_Instructions to follow:_
Below are records. Transcribe exactly the lines from the one that contains "The height and" through the last line, leaving any pictures out.

==== Dataset extract

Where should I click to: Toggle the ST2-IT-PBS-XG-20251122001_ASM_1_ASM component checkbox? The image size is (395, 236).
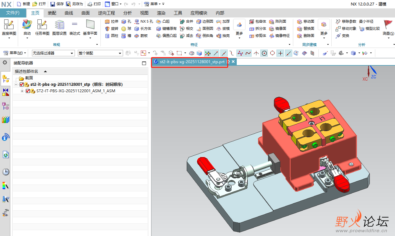click(x=27, y=91)
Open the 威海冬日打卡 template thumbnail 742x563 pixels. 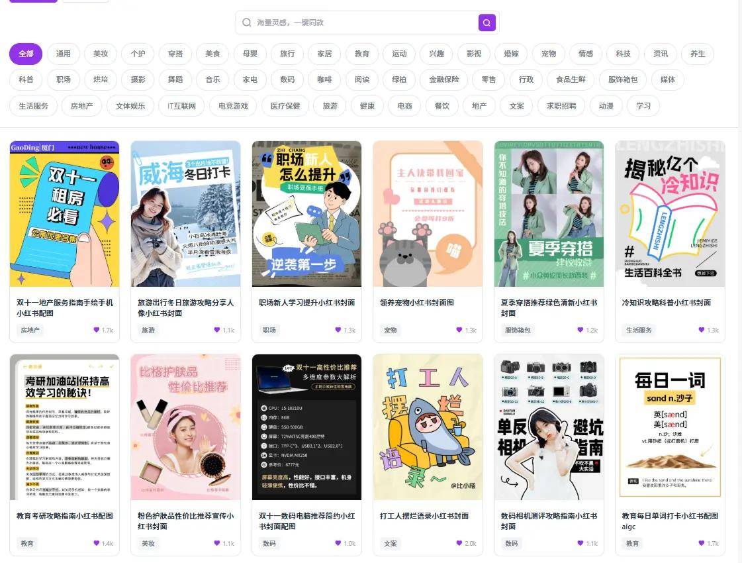(185, 213)
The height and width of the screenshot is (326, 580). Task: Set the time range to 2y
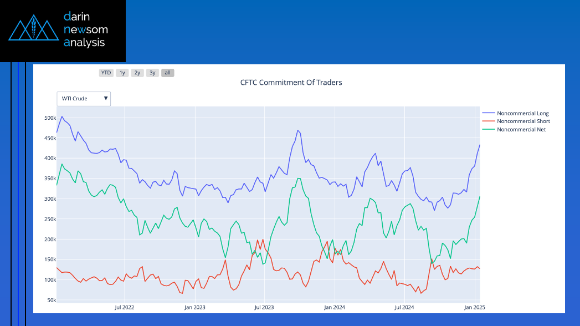coord(137,73)
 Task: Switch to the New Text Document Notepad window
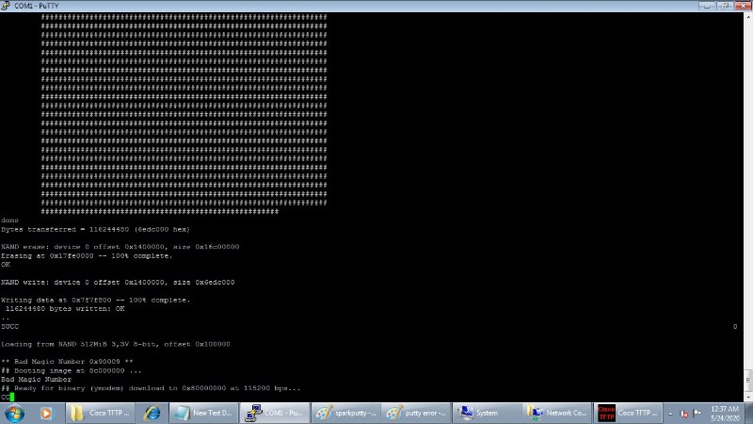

========

_Written reply:_
The height and width of the screenshot is (326, 580). Task: Set the time range to 2y
coord(137,73)
 Task: Switch to the New Text Document Notepad window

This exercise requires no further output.